Entries from a dataset:
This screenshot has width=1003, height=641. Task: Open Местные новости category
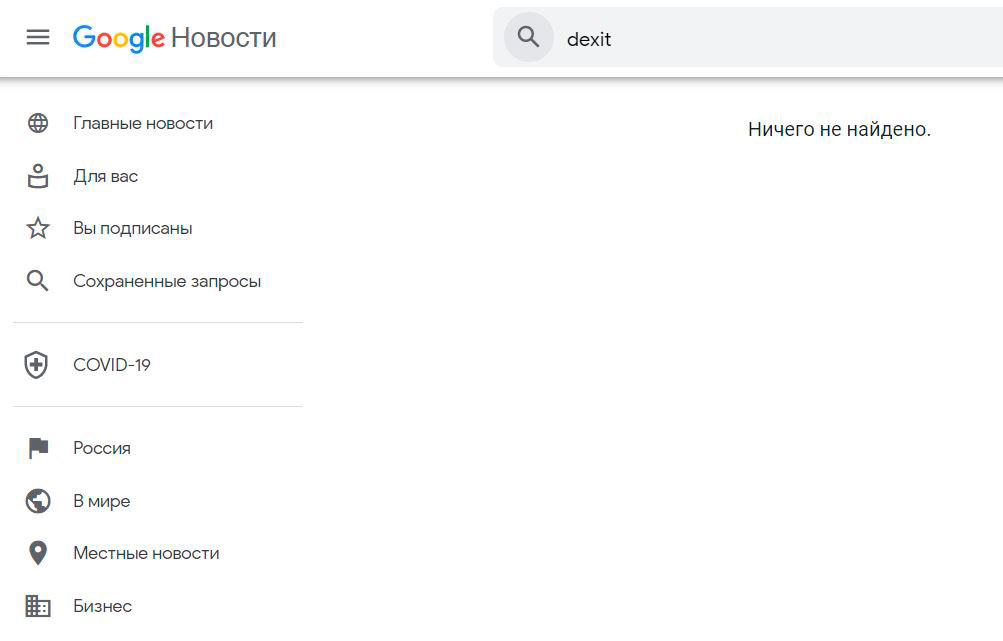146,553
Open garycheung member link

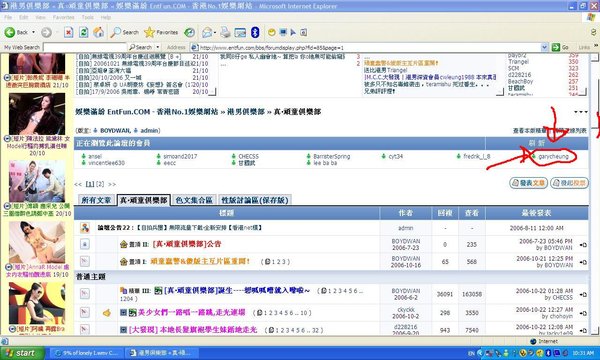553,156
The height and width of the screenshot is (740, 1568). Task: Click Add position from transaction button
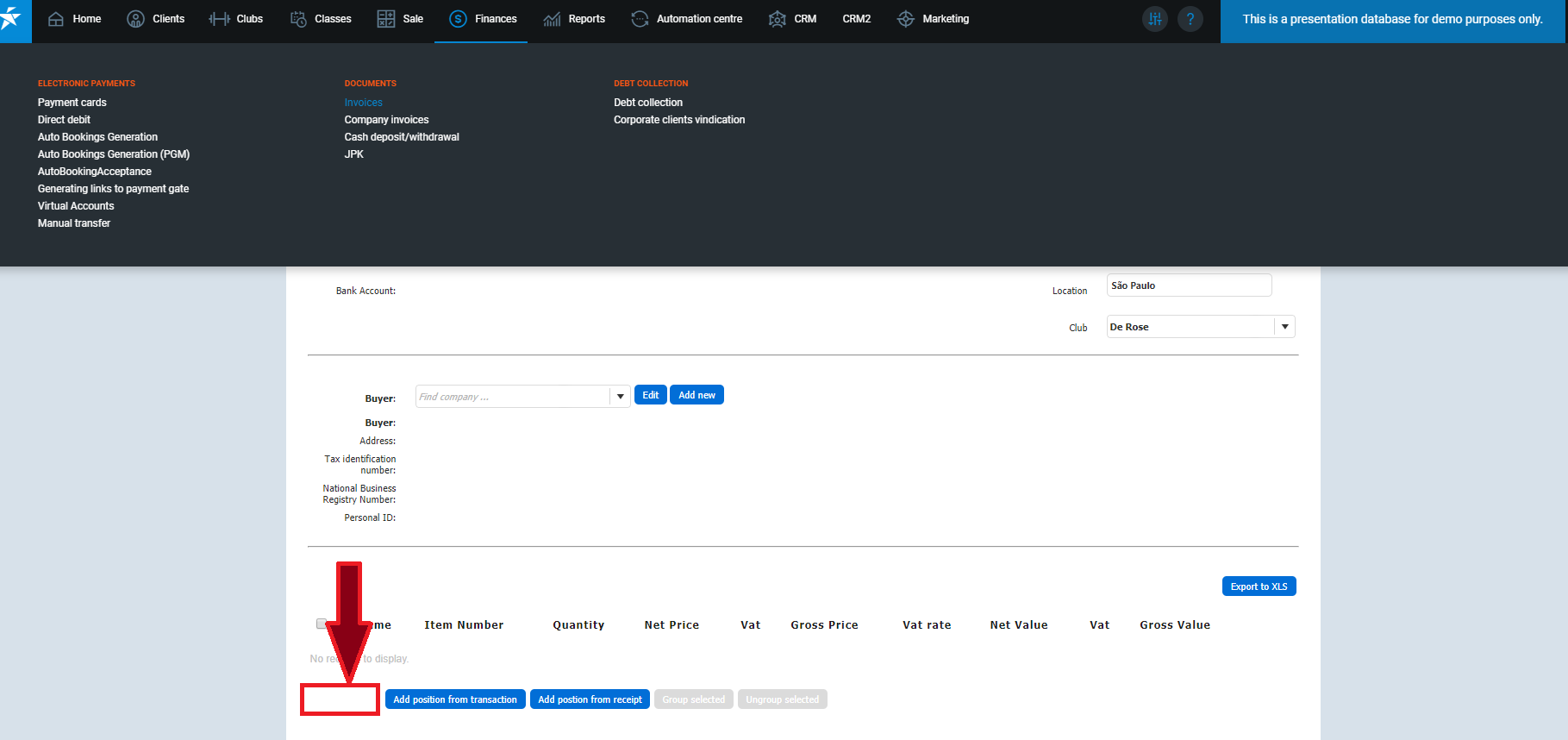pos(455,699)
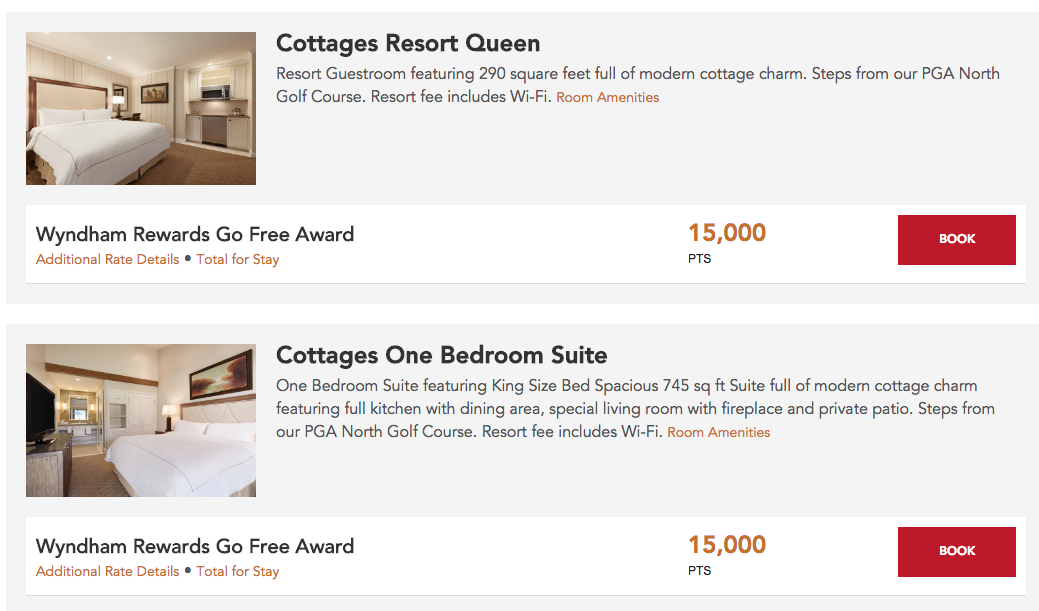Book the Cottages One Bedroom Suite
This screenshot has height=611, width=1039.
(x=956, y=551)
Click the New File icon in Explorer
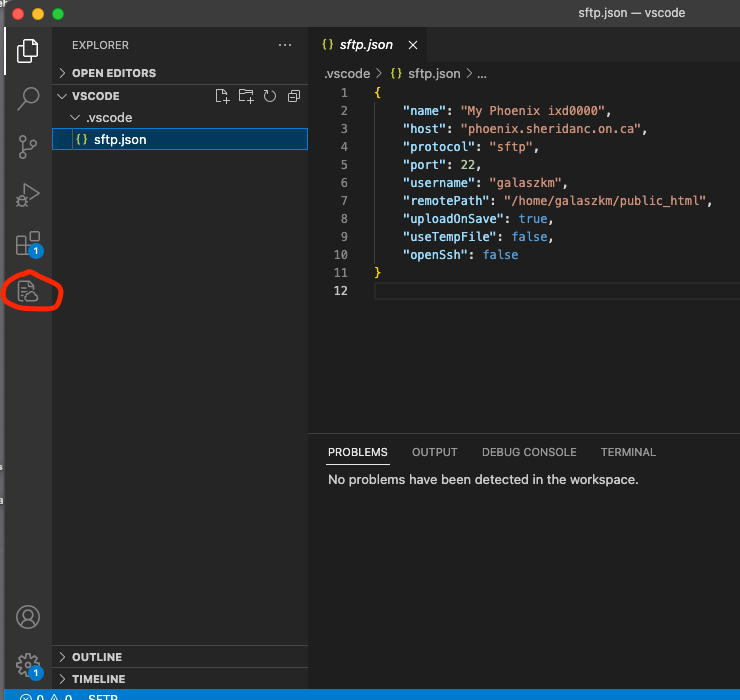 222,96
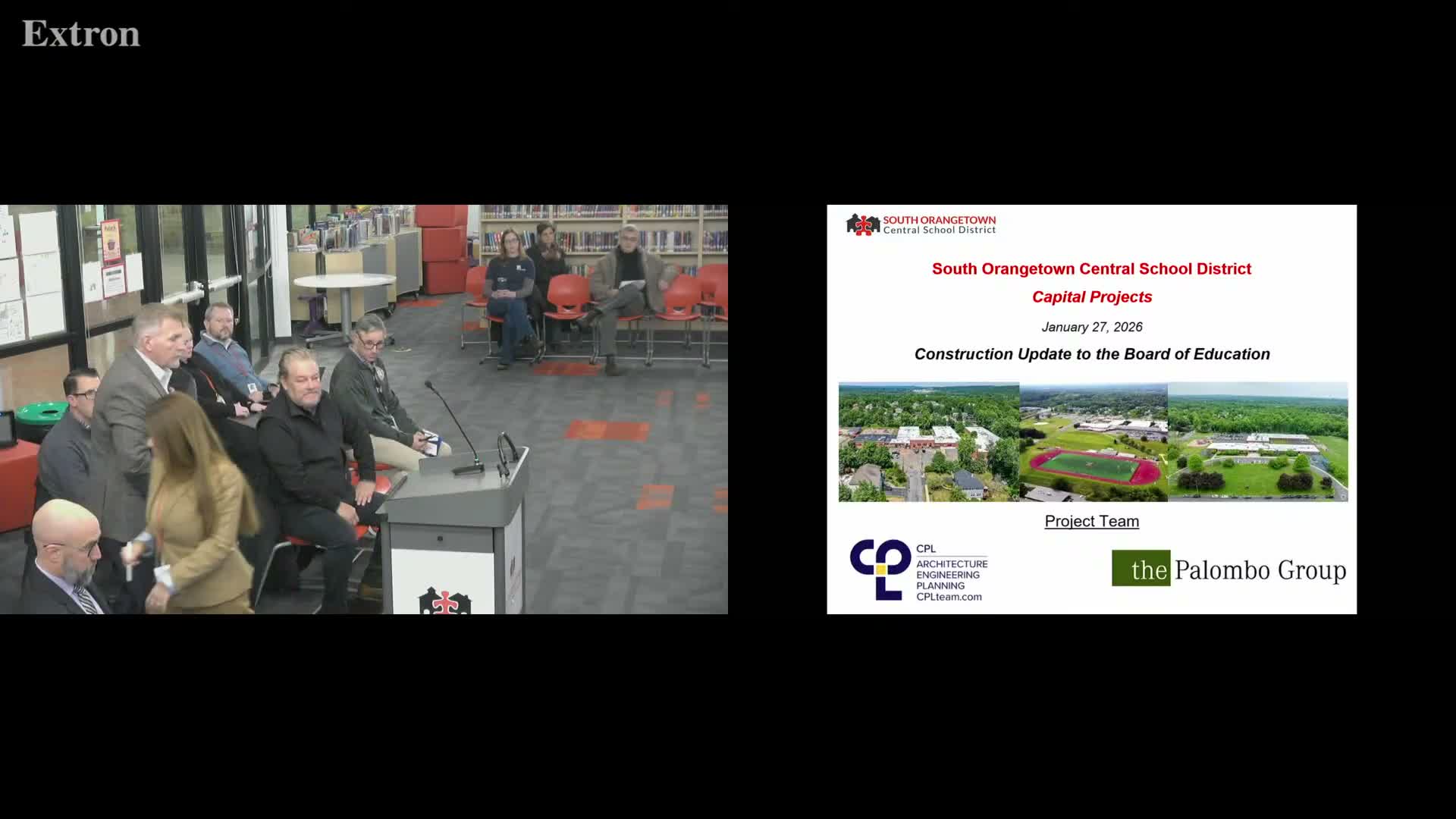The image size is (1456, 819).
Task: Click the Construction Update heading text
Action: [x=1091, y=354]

◆ Exercise brief: Recast the lines of the entries above as a JSON list of strings, one string per line, leaving out blank lines. Leave the pictures out of the answer.

◆ Output:
[
  "This screenshot has width=1003, height=641. Task: Open Местные новости category",
  "146,553",
  "Open garycheung member link",
  "553,156",
  "The height and width of the screenshot is (740, 1568). Task: Click Add position from transaction button",
  "pos(455,699)",
  "Book the Cottages One Bedroom Suite",
  "This screenshot has height=611, width=1039.",
  "(x=956, y=551)",
  "Click the New File icon in Explorer",
  " 222,96",
  "The image size is (1456, 819).",
  "Task: Click the Construction Update heading text",
  "Action: [x=1091, y=354]"
]